Disney895 years ago

Hi Sharon,

I had headaches after getting my coil fitted but the doctor told me it wasn’t because of the coil because the hormone released doesn’t cause headaches so it could be something else causing it. Mine is being investigated for sinus migraines so maybe worth seeing if there are possible other triggers for the headaches?

Hope you manage to get it sorted x

swood02• in reply toDisney895 years ago

My GP said it wasn't to do with coil although I never suffered with head aches before it was fitted they just said it was a tension headache .

Hope you get sorted too x

Reply (0)Report

Josiejo775 years ago

I started to get headaches too. It turned out I had a haemotemtra which was the endometriosis and ovarian cysts causing backed up bleeding which gave me anaemia. This anaemia was lowering my blood pressure and giving me headaches. I also had really bad thigh and leg pain because the blood was backed up above my femoral artery so the blood wasn't reaching my legs properly

swood02• in reply toJosiejo775 years ago

Was it your GP who picked this up or consultant? Thanks Sharon

Reply (0)Report

MMich155 years ago

Hi Sharon,

Any hormonal treatment can cause headaches. It doesn’t matter if the coil releases hormones or not. As it is in place to affect hormones by blocking in a localised area, any sort of treatment that impacts a hormone inadvertently impacts other hormones. That’s why everyone reacts differently to say the same pill - because your natural levels will fluctuate depending on the treatment, and that fluctuation is unique to the individual.

What I’d advise is most people on the coil (or most hormonal treatments) say if it hasn’t settled by the 3 months mark then it probably isn’t a good fit for them. Gps used to say 3 months, now I hear them pushing for 6 months, but you know your body best.

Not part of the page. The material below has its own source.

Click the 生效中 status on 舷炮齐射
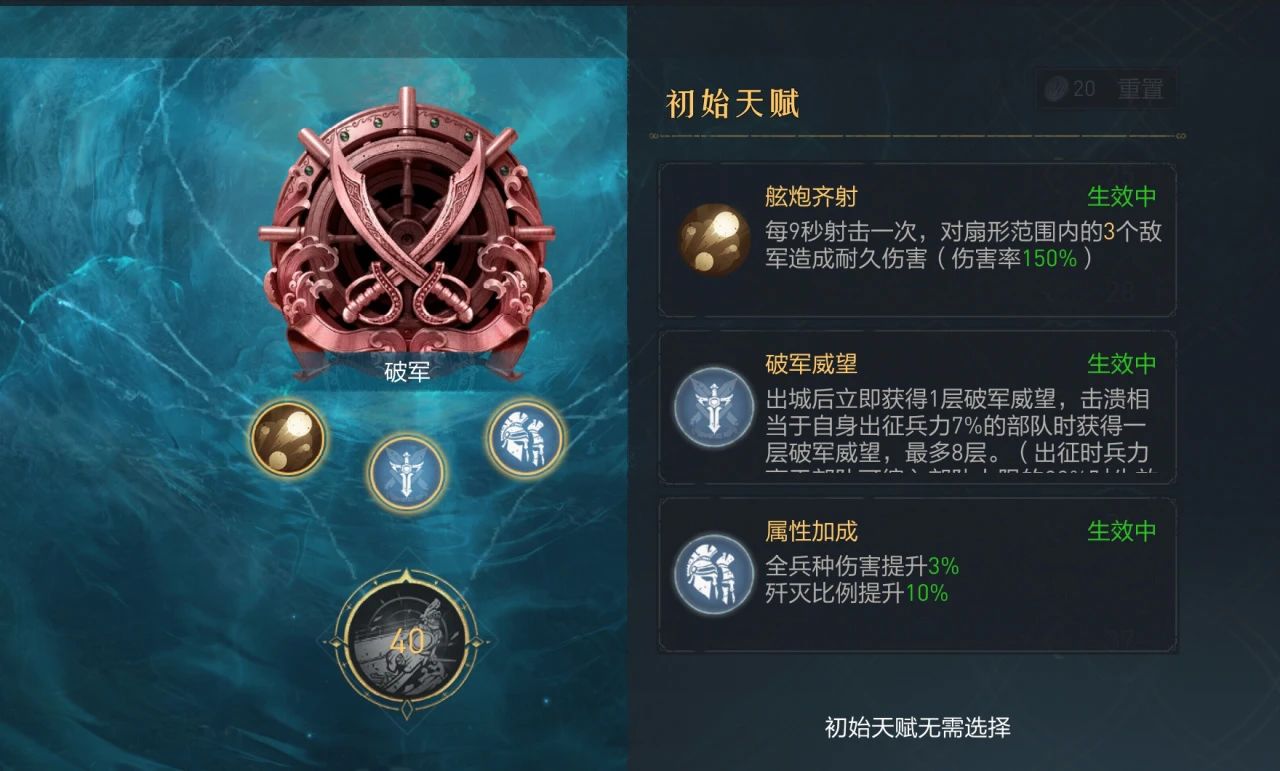 pyautogui.click(x=1122, y=196)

Also any headaches caused by hormonal treatment need to be investigated further. Years ago I started having headaches about 2 months in on the combined pill - I was sent for an MRI scan of my head almost immediately. Now, 7 years later, they’ll just shrug and say “well you can stop taking it if you want”.

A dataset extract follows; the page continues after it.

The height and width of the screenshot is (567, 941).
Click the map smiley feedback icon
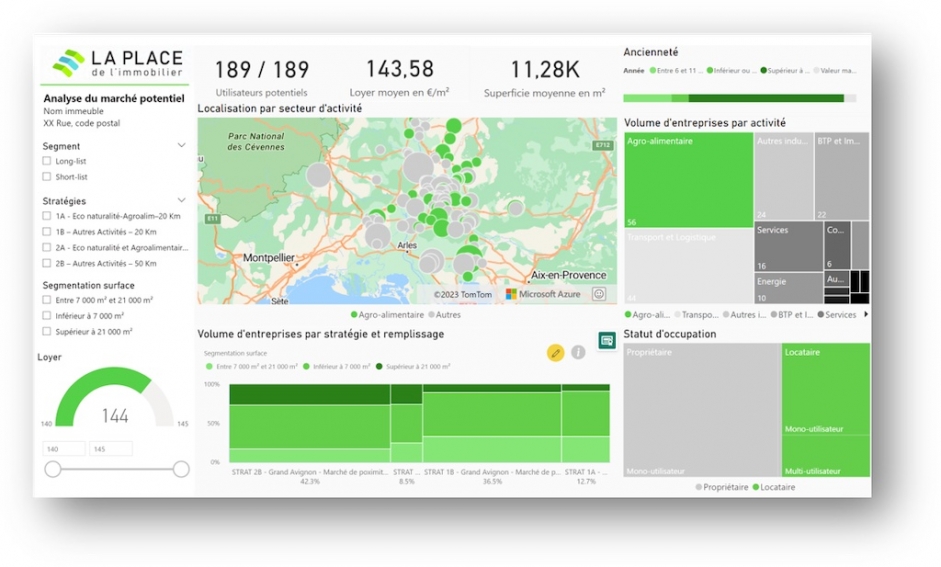coord(599,294)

I have to be honest so many healthcare professionals are just dismissing side effects as “not related” because they’ve been told to do / say whatever to keep you on treatment - which is so irresponsible. I’ve experienced this from a gp through to private consultants. Their stance is most people are hypochondriacs and impatient, that a doctor will always know what’s best. But with endometriosis, knowing how underfunded and under researched it is, you can’t really trust them to be fully clued up on everything.